② シグナル伝達の比較解析:免疫ブロット法により、pROS1 (Y2274)、pERK (Y202/204)、pMEK1/2 (Ser217/221)、pSTAT3 (Y705)、pAKT (S473) のリン酸化レベルを定量した。siRNA を用いた ROS1 ノックダウン (終濃度 25 nM、55 時間後にライセート採取) により、各患者由来細胞株での融合タンパク依存的な MAPK 活性化を検証した。Crystal violet アッセイは n = 3 の独立した実験で実施し、470 nM の吸光度を測定した。

③ 免疫蛍光染色・共焦点顕微鏡解析:固定後の細胞に対し、EEA-1 (early endosome antigen 1、初期エンドソームマーカー)、calnexin (ER マーカー)、PTP1B (ER マーカー) との共局在を Nikon Ti 倒立顕微鏡 (CSU-W1 スピニングディスク共焦点、100× 対物) で解析した。

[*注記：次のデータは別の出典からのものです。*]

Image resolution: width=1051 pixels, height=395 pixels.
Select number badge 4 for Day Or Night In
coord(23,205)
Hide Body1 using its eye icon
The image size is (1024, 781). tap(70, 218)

画像はMicroManagerソフトウェアで取得し、Schindelin et al. NatMethods 2012を用いて解析した。

④ FYVE ドメイン融合による強制局在変換:CD74-ROS1 に FYVE ジンクフィンガードメイン (エンドソームターゲティングドメイン) を N 末端側に付加した FYVE-CD74-ROS1 コンストラクトを作製した。免疫蛍光染色で局在変化を確認後、MAPK シグナル変化を免疫ブロット法で評価した。

⑤ MEK-DD および CA-STAT3 強制発現による経路依存性の検証:構成的活性型 MEK (MEK-DD) または構成的活性型 STAT3 (CA-STAT3) の発現が crizotinib 感受性を救済できるか否かを、Crystal violet アッセイ (6-8 日間培養) で定量化した。

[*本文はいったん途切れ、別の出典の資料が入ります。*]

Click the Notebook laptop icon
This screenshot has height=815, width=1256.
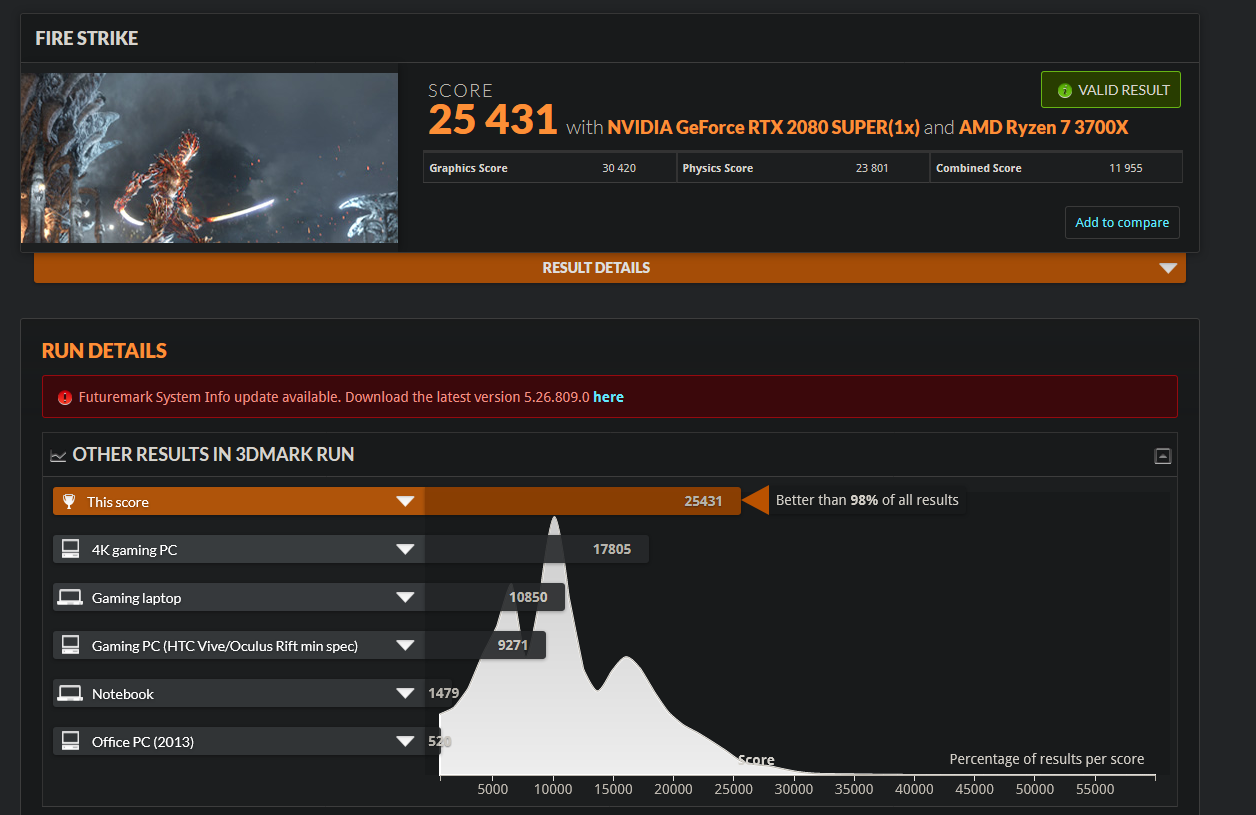coord(70,694)
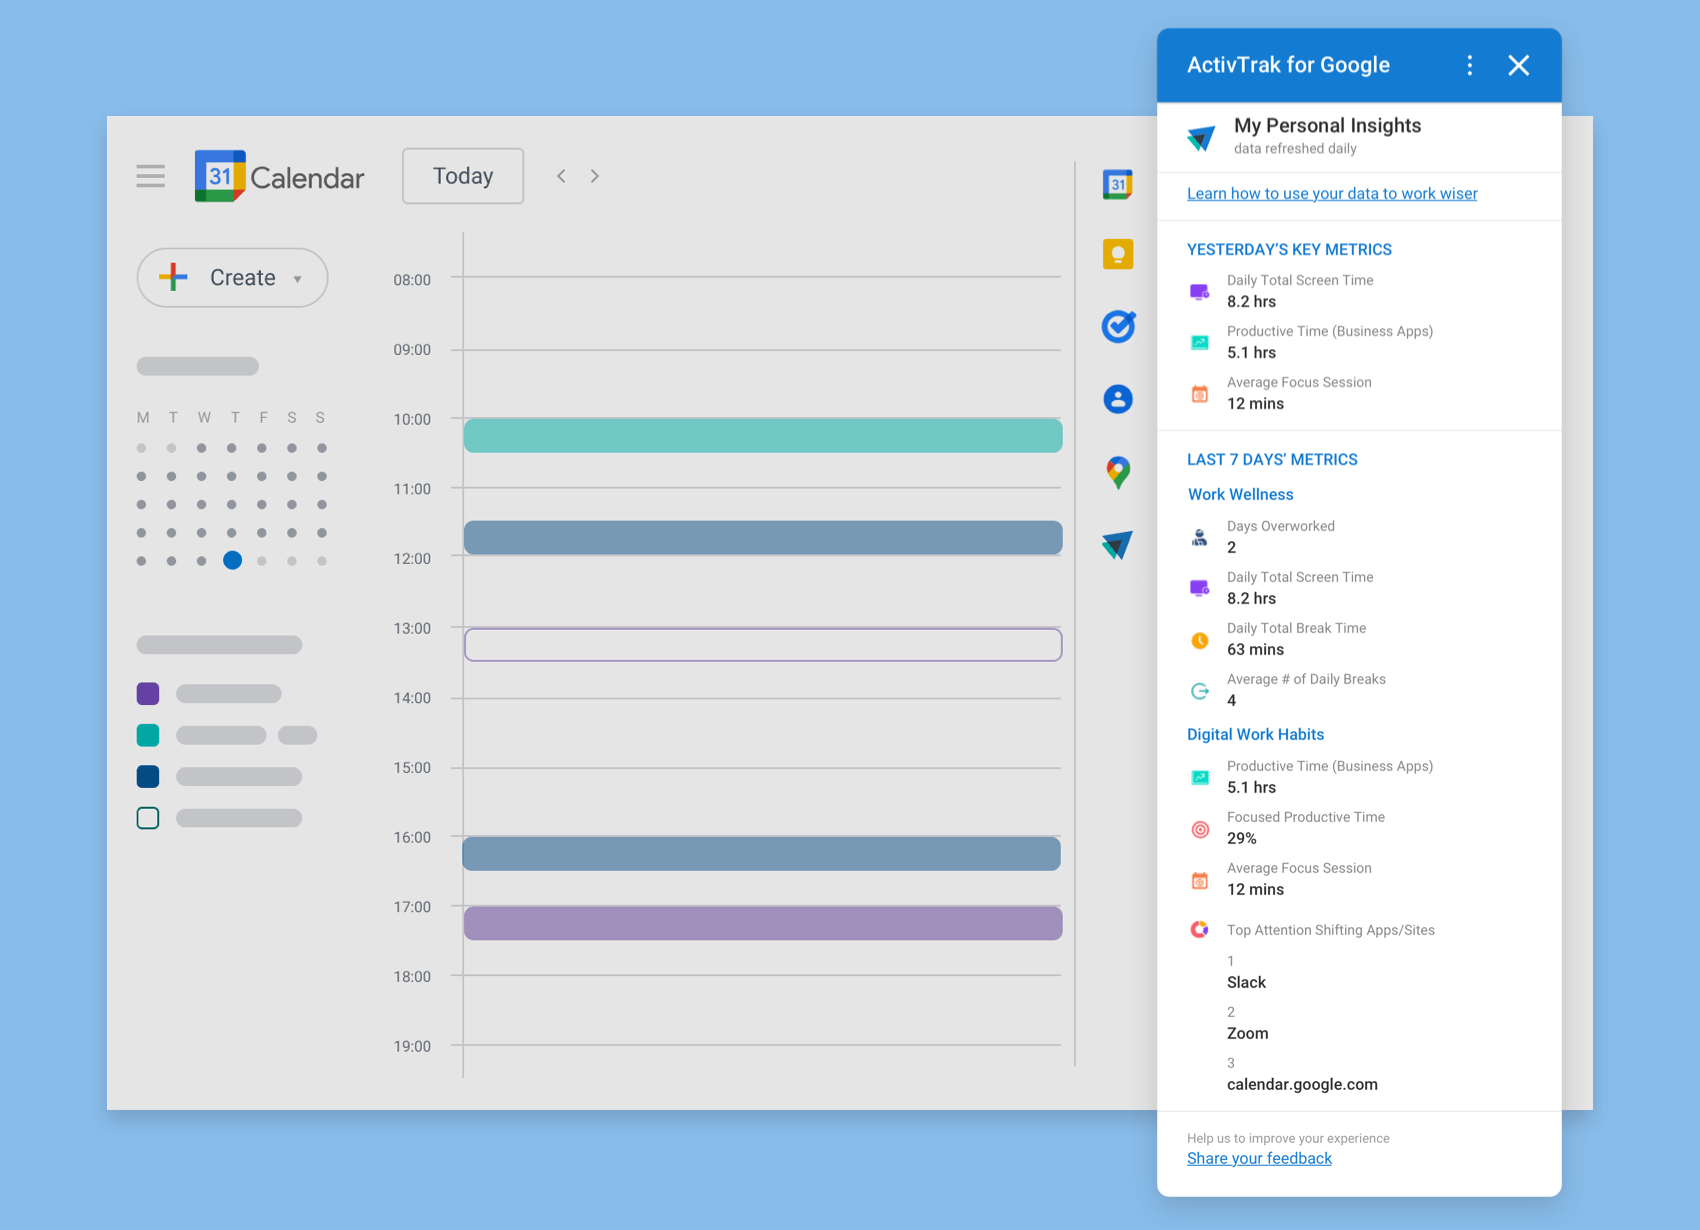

⑥ SHP2 阻害実験:アロステリック SHP2 阻害薬 RMC-4550 を用いて、各患者由来細胞株での増殖抑制効果 (IC50) を Crystal violet アッセイで評価した。SDC4-ROS1の主要なチロシンリン酸化部位 (Y591およびY651) の変異体を作製し、SHP2との結合を評価した。

⑦ In vivo 腫瘍形成試験:NIH-3T3 細胞に各融合タンパクを発現させ、8 週齢 NOD/SCID マウスの側腹部に 1 × 10⁶ cells (3 種の ROS1 融合タンパク比較群) または 5 × 10⁵ cells (FYVE-CD74-ROS1 vs WT-CD74-ROS1 比較群) を皮下移植 (matrigel 使用)。各群 n = 6 マウスで腫瘍体積の経時変化を測定し、平均値 ± s.e.m. として比較した (UCSF IACUC AN107889 承認)。統計解析には Prism 6 (Graphpad Software) を用いた多重 t 検定を実施した。